Police throughout Germany should be equipped with Tasers, Interior Minister Alexander Dobrindt has said.
Dobrindt told the Funke media group of newspapers he would ensure that the legal framework for equipping officers with the electric shock devices was established this year.
He described the use of the devices as “a suitable means” of responding to the increased threat to police in public.
Tasers would also better protect officers if they were attacked with stabbing weapons, such as knives, he said.
The devices operate at a distance of between 2 and 5 metres, temporarily incapacitating people with an electrical shock.
However, their use is controversial as they can pose a risk to the heart and potentially cause cardiac arrest or death.
Dobrindt’s comments follow a call made by the Lower Saxony branch of the German Police Union to equip officers with Tasers following a fatal police shooting of a 21-year-old black man.
The young man, only identified by his first name – Lorenz – under Germany’s strict privacy laws, was shot four times by a police officer in April in Oldenburg.

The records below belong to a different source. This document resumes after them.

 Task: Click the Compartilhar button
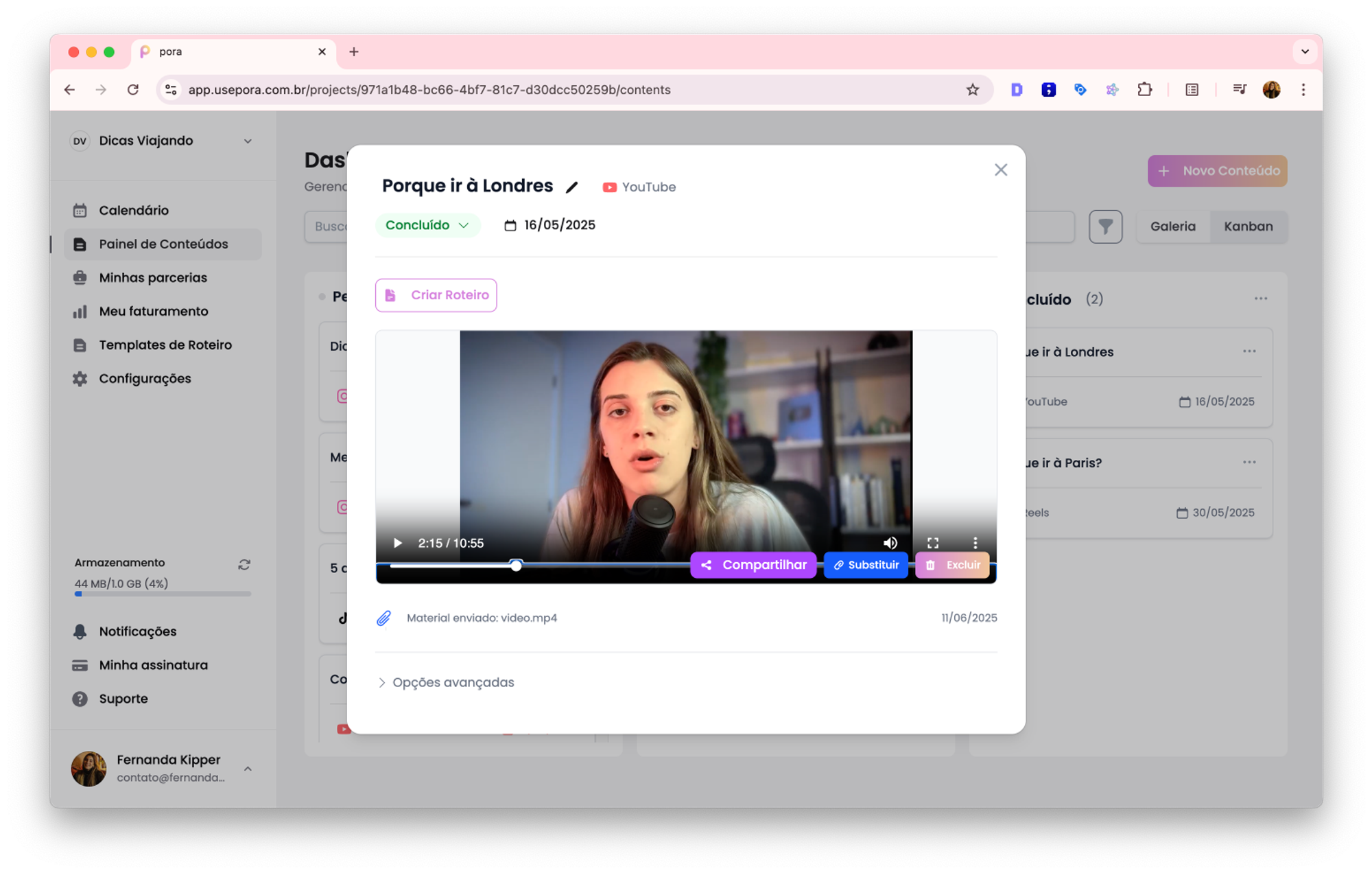coord(753,565)
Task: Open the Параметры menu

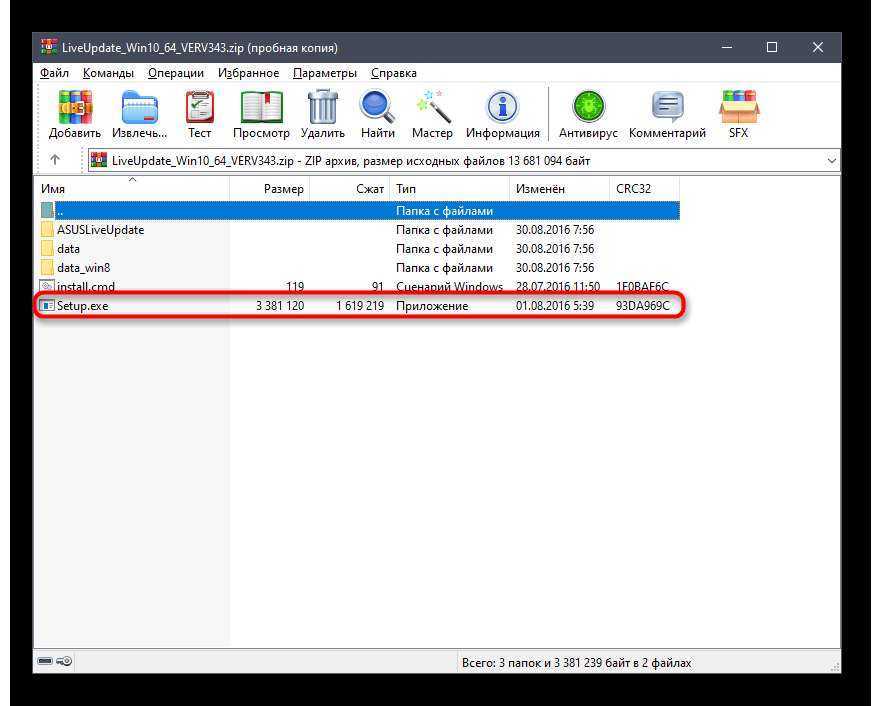Action: [324, 73]
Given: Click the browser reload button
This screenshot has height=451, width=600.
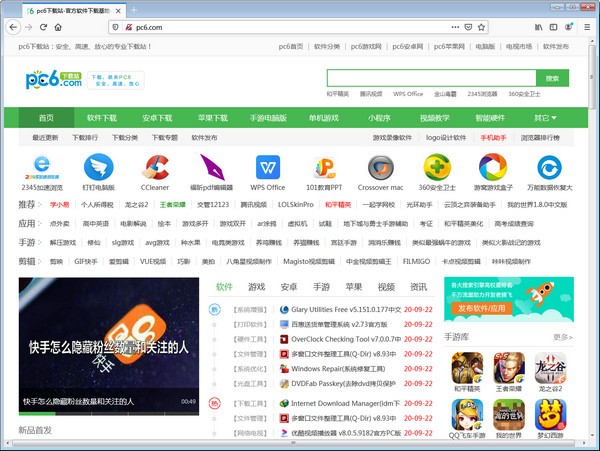Looking at the screenshot, I should point(44,27).
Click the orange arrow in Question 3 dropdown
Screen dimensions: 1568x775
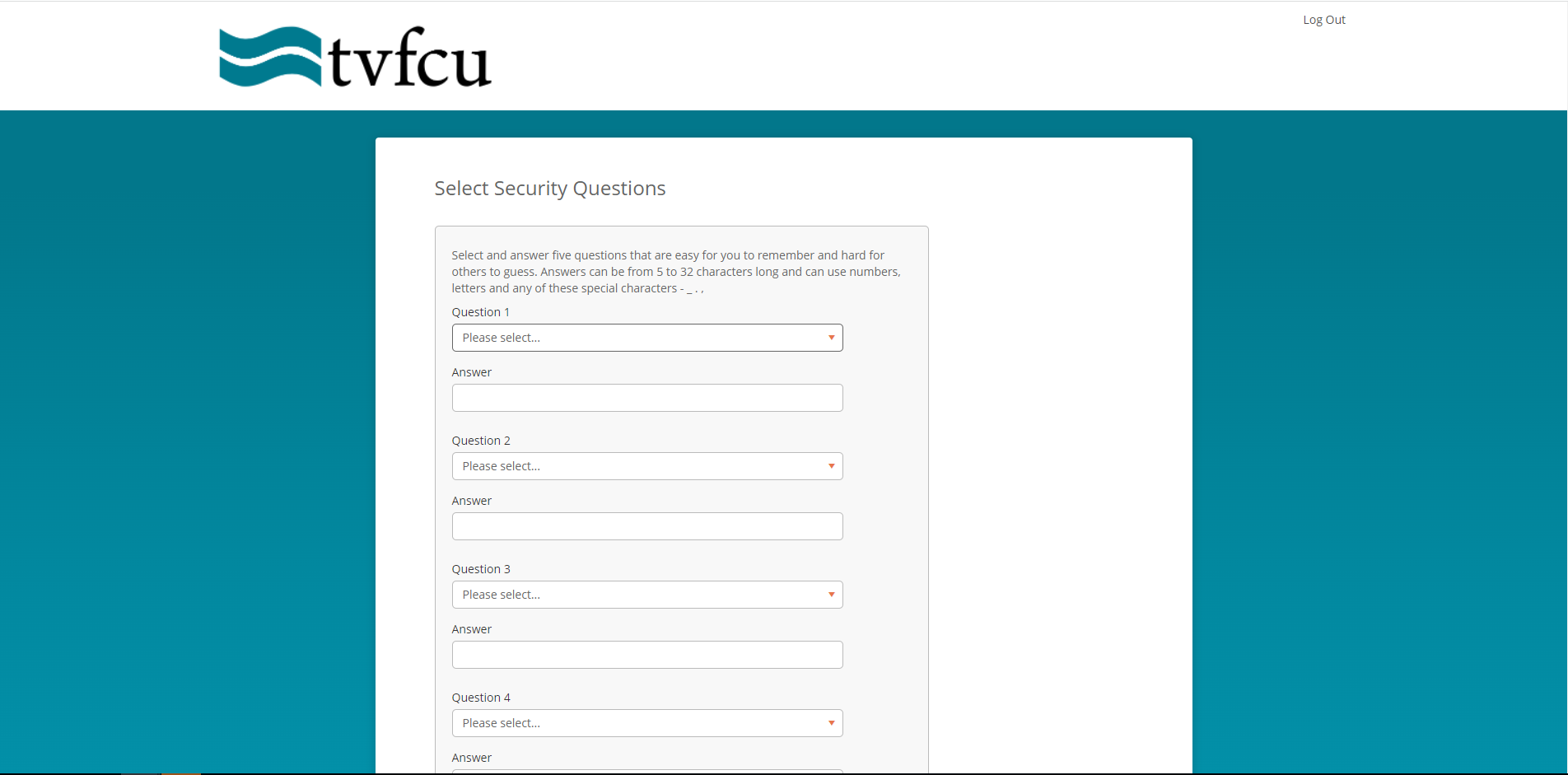click(x=831, y=595)
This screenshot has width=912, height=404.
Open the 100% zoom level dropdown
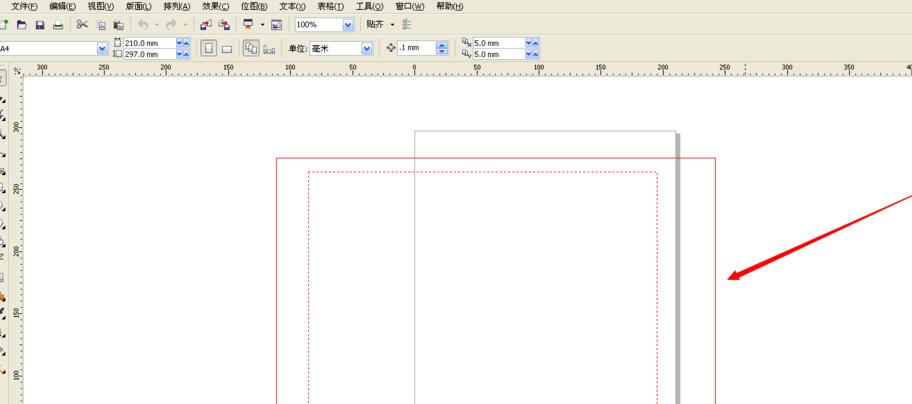click(348, 24)
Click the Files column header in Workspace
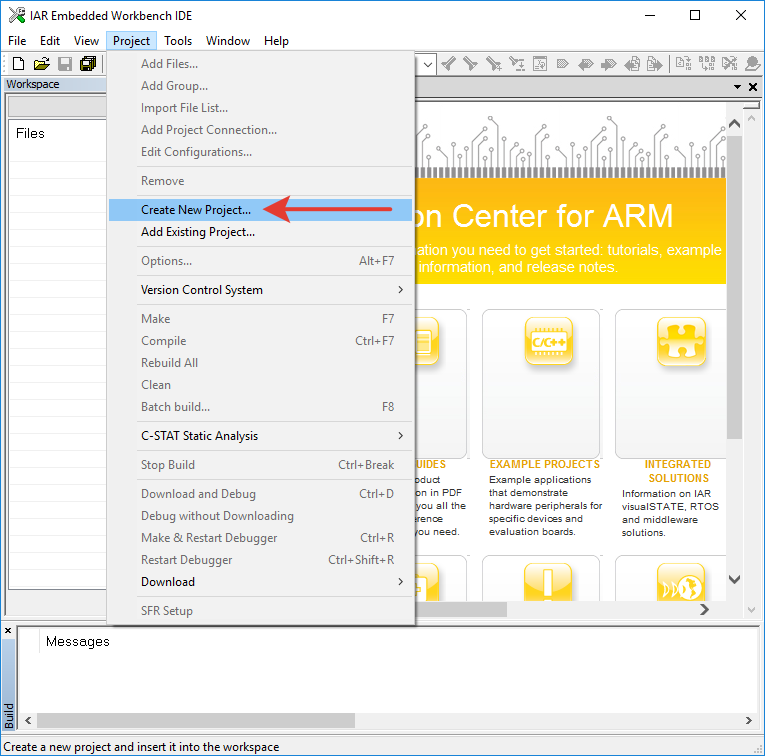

Investigators said that the German man had previously sprayed irritant gas outside a nightclub and injured several people before fleeing from the scene.
When patrol officers tried to confront him, he apparently approached them in a threatening manner and sprayed irritant gas in their direction.
The case sparked outrage across Germany, with protests against racism and police violence taking place throughout the country.